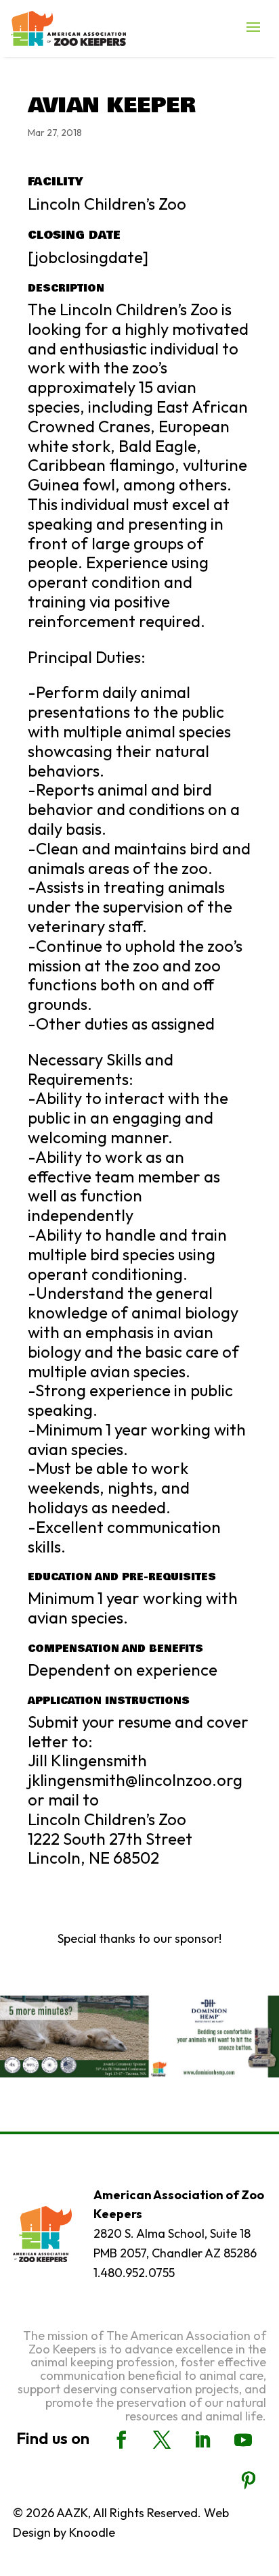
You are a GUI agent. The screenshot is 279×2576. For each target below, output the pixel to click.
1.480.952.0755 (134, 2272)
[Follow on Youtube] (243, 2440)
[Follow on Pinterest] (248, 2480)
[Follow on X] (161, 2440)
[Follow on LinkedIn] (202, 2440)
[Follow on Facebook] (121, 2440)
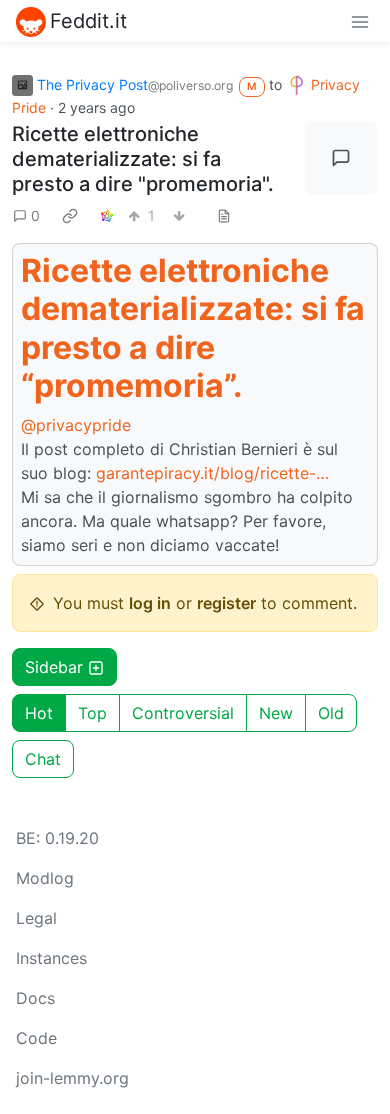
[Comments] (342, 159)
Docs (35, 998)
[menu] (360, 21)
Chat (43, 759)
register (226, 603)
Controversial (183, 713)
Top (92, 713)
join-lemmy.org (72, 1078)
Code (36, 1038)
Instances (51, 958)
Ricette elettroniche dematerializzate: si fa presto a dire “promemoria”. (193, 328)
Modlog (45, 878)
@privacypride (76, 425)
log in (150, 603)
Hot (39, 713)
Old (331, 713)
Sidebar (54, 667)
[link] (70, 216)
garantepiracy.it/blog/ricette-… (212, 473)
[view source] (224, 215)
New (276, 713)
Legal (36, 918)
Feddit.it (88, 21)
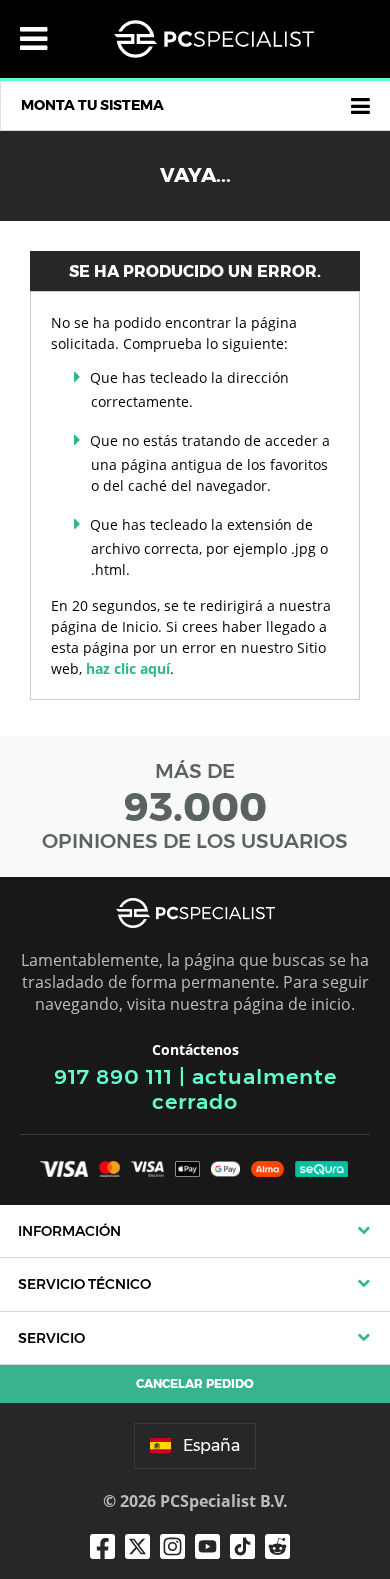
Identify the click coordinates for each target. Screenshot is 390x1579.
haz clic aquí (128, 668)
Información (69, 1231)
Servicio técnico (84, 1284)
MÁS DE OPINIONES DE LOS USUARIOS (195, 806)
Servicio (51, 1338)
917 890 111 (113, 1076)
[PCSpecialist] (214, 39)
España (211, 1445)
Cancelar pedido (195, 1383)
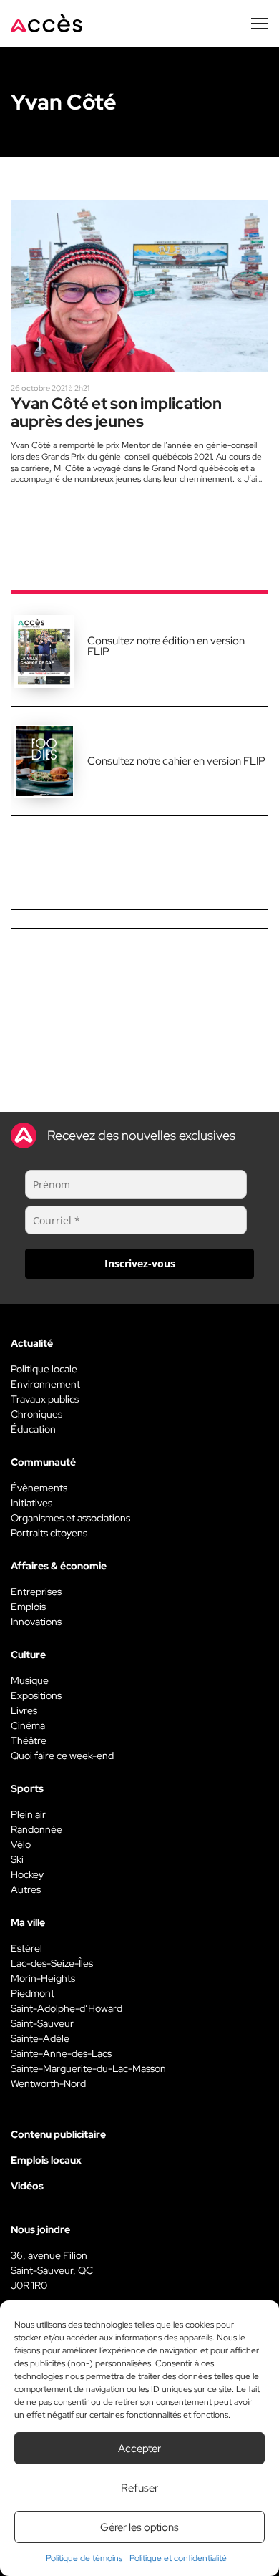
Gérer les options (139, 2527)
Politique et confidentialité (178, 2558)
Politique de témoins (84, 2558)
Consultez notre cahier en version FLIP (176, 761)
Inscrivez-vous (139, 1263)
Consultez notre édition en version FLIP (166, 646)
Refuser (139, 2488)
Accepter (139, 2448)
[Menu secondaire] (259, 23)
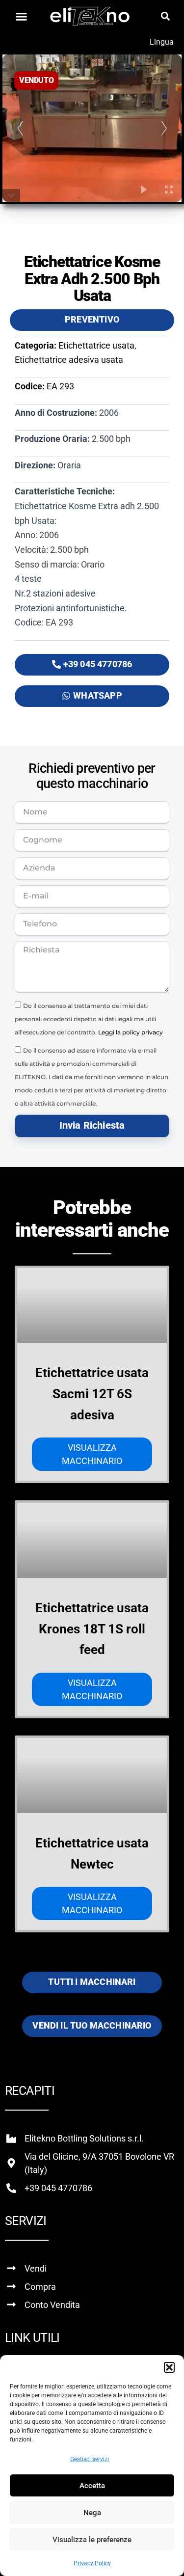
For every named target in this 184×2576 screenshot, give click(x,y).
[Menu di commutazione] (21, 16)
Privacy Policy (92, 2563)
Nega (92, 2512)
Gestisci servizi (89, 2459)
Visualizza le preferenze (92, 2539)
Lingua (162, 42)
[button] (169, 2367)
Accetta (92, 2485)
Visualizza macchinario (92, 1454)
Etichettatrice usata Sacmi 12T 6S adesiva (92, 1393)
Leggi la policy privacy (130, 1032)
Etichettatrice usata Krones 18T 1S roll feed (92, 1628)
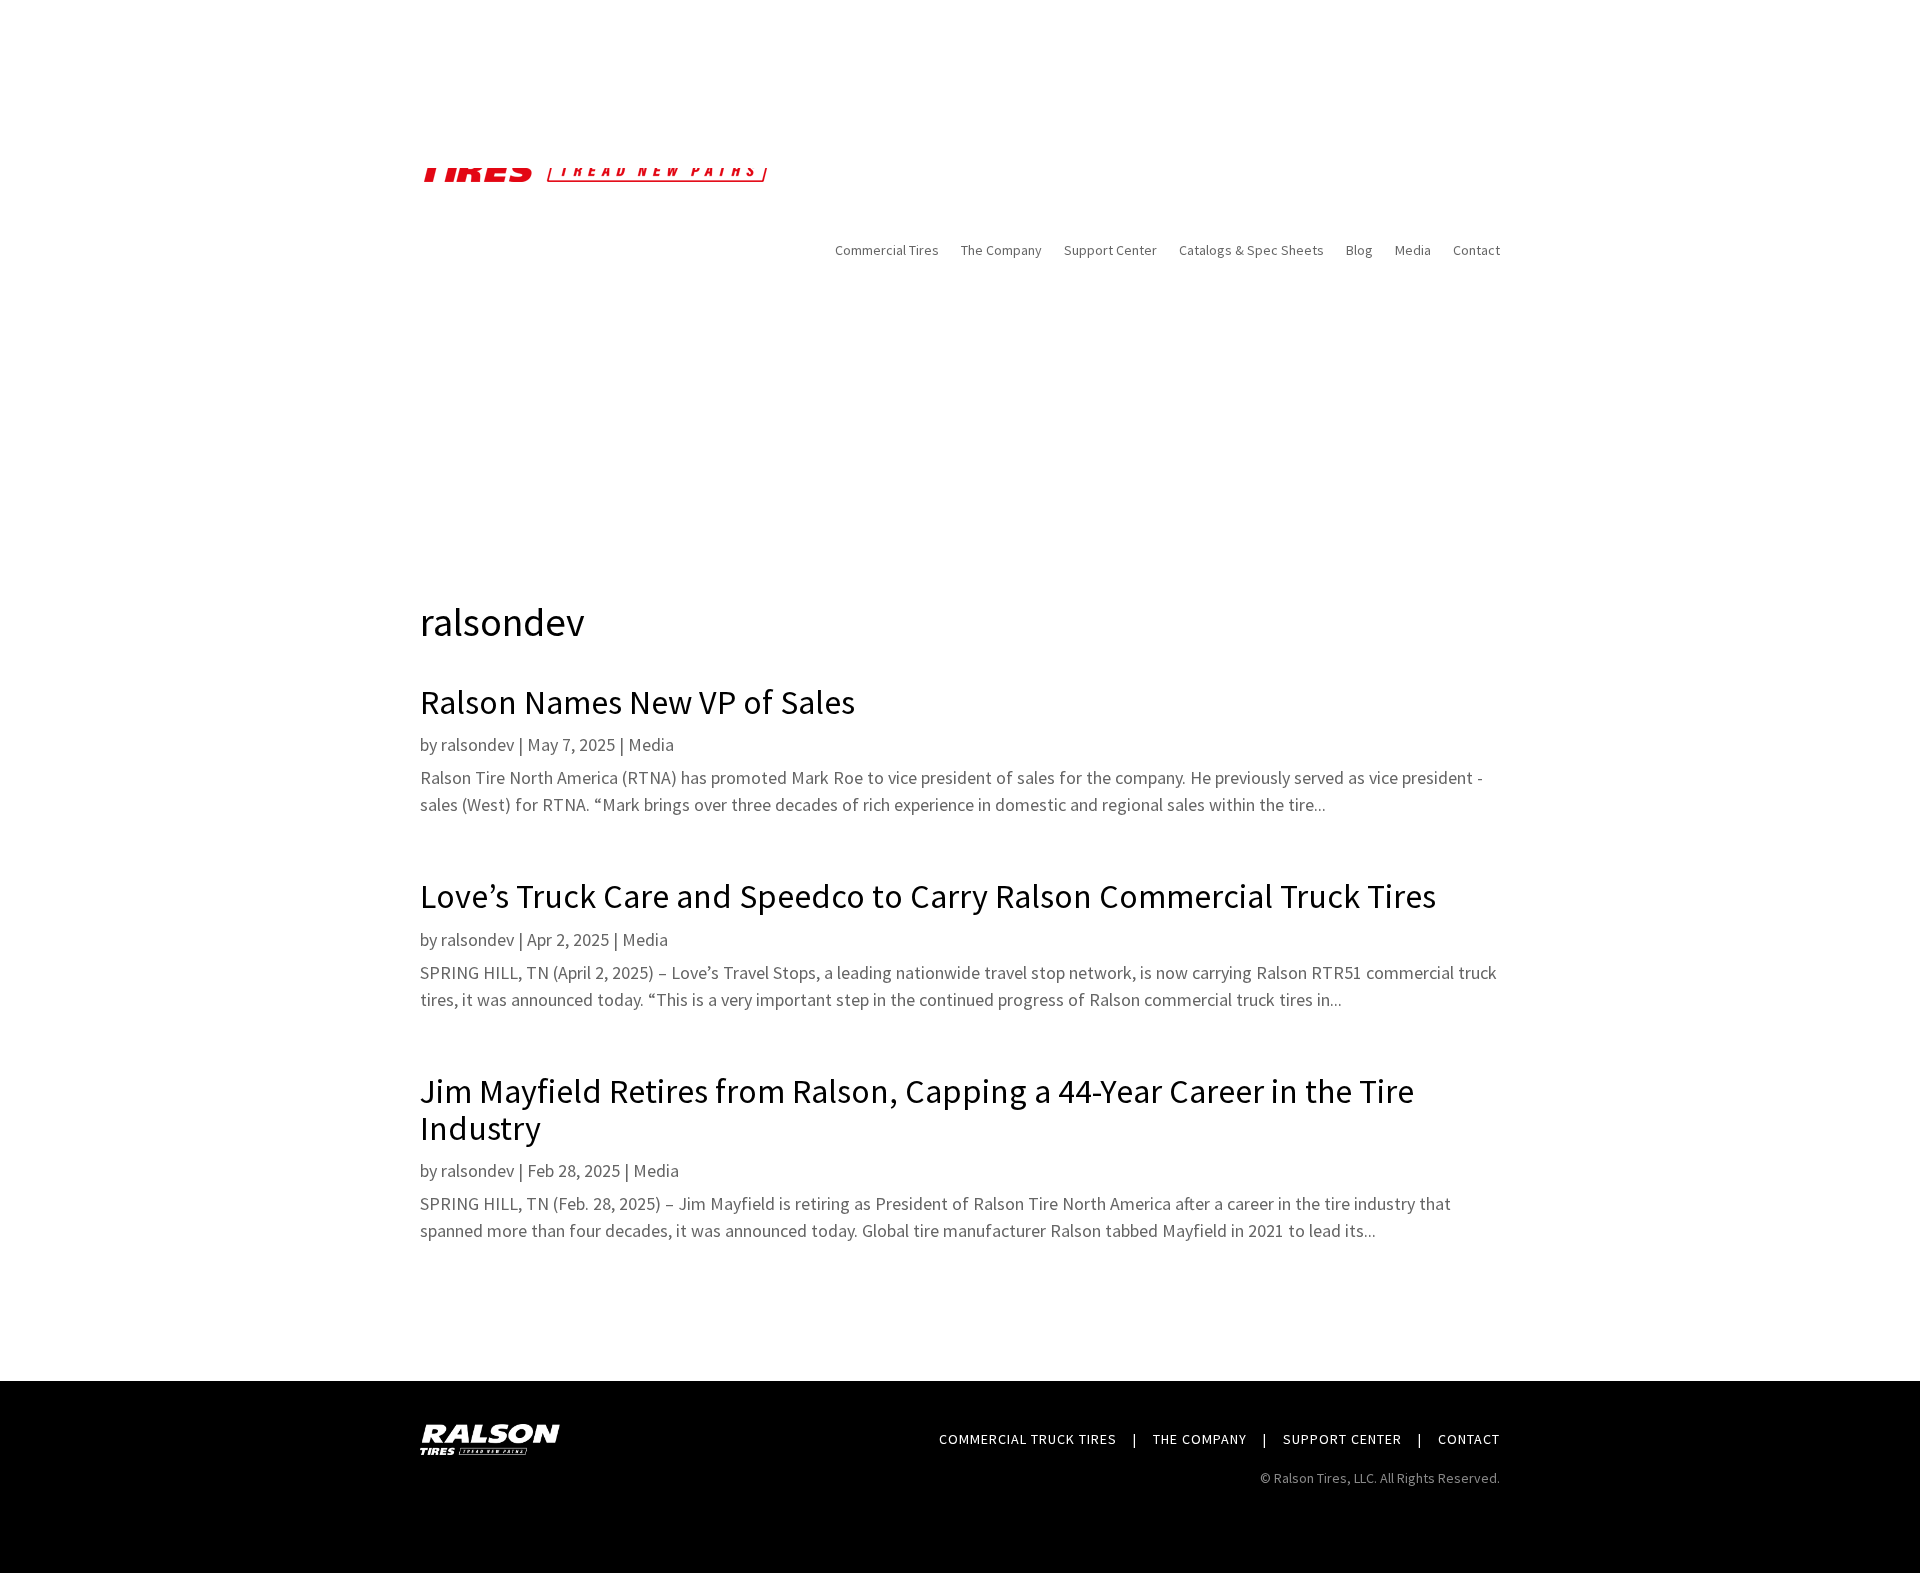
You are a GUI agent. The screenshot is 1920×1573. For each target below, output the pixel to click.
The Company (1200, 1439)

**Task statement:** What you give back should be exactly the lines from the line holding "Consultez notre édition" through the final line of the material, both ends included, and please leave out the pictures.

**Response area:**
Consultez notre édition en version FLIP (166, 646)
Refuser (139, 2488)
Accepter (139, 2448)
[Menu secondaire] (259, 23)
For every named target in this 184×2576 screenshot, give click(x,y).
[Menu di commutazione] (21, 16)
Privacy Policy (92, 2563)
Nega (92, 2512)
Gestisci servizi (89, 2459)
Visualizza le preferenze (92, 2539)
Lingua (162, 42)
[button] (169, 2367)
Accetta (92, 2485)
Visualizza macchinario (92, 1454)
Etichettatrice usata Sacmi 12T 6S adesiva (92, 1393)
Leggi la policy privacy (130, 1032)
Etichettatrice usata Krones 18T 1S roll feed (92, 1628)
You are a GUI agent. The screenshot is 1920×1573. For each target below, output the pixel to click.
The Company (1200, 1439)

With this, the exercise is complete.